■ **Your goal**:
Filter out all lines without the word "will" from the data below, please, and copy the rest.

■ **Material supplied**:
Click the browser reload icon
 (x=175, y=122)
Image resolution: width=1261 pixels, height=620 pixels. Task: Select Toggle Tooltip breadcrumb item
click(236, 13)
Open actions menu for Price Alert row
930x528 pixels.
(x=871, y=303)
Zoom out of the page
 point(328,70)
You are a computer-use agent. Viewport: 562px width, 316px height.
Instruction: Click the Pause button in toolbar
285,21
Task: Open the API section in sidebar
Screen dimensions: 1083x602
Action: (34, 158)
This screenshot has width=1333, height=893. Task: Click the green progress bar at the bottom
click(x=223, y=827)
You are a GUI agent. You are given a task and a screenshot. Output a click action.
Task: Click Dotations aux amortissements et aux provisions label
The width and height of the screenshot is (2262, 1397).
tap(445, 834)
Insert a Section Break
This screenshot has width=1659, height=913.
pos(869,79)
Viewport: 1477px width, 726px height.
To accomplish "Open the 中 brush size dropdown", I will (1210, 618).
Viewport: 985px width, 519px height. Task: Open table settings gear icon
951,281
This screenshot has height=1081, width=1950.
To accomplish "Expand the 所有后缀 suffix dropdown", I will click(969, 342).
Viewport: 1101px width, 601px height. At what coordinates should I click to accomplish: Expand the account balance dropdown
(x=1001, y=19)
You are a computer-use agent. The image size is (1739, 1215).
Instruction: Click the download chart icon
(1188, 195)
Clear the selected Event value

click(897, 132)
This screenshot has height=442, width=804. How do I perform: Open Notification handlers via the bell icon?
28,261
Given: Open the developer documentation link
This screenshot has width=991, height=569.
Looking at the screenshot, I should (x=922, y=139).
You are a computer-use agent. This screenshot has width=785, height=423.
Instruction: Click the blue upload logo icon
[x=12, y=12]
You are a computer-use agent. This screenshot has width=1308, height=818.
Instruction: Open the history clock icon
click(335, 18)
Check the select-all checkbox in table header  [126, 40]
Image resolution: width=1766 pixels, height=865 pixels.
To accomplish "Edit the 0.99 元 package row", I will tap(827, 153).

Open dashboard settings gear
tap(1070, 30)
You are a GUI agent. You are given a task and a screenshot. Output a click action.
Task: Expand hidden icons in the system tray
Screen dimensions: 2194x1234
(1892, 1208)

■ **Exercise answer**:
To accomplish "Open the 中 brush size dropdown", I will (1210, 618).
To accomplish "Expand the 所有后缀 suffix dropdown", I will click(969, 342).
To accomplish "Edit the 0.99 元 package row", I will tap(827, 153).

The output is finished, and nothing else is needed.